AP leak put Americans 'at risk,' US Attorney General says
WASHINGTON - Agence France-Presse
Attorney General Eric Holder leaves after taking questions about the Justice Department secretly obtaining two months of telephone records of reporters and editors for The Associated Press, during a news conference at the Justice Department in Washington, May 14. AP photoThe leak that prompted the seizure of journalist phone records at a US news agency was a "very serious" matter which "puts the American people at risk," Attorney General Eric Holder said May 14.
Responding to fierce criticism of a violation of news media rights, Holder said, "I've been a prosecutor since 1976. And I have to say that this is among, if not the most serious... leaks I've ever seen." "This was a... very, very serious leak," Holder told reporters at a news conference.

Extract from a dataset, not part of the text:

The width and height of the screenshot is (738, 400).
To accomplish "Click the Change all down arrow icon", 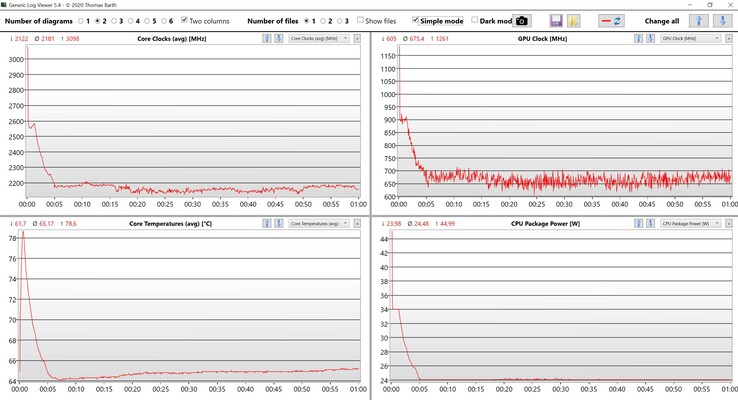I will [x=719, y=21].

"That's not hyperbole. Puts the American people at risk. And trying to determine who is responsible for that, I think, required very aggressive action." The comments came as the US government was facing a growing backlash after revelations that Justice Department had secretly obtained two months of phone records from the news operations of the Associated Press, believed to be linked to a probe into an article on a foiled terror plot.
The AP said its story disclosed details of a CIA operation in Yemen that stopped an Al-Qaeda plot in 2012 to detonate a bomb on an airplane bound for the United States.
Holder noted that he had recused himself from the probe because he was interviewed by the FBI about unauthorized disclosures in the matter.
A Justice Department statement said that since Holder's recusal in June 2012, the investigation "has been conducted by the FBI under the direction of the US Attorney and the supervision of the deputy attorney general." "The decision to seek media toll records in this investigation was made by the deputy attorney general consistent with department regulations and policies," the statement said.
White House not involved in decisions: Spokesman
The White House, meanwhile, sought to deflect criticism that it was targeting the news media in its war on leaks.
President Barack Obama's spokesman Jay Carney said the White House was "not involved" in the decisions to seek AP records, noting that the Justice Department operates independently.
"I can't comment on the specifics of that, but I can tell you that the president feels strongly that we need... the press to be able to be unfettered in its pursuit of investigative journalism," Carney told reporters.
"And he is also mindful of the need for secret and classified information to remain secret and classified in order to protect our national security interests." The AP protested the seizure in a letter to Holder saying "there can be no possible justification for such an overbroad collection" of phone records.
The revelation also brought a flurry of criticism of the administration for what critics called an unprecedented assault on press freedom.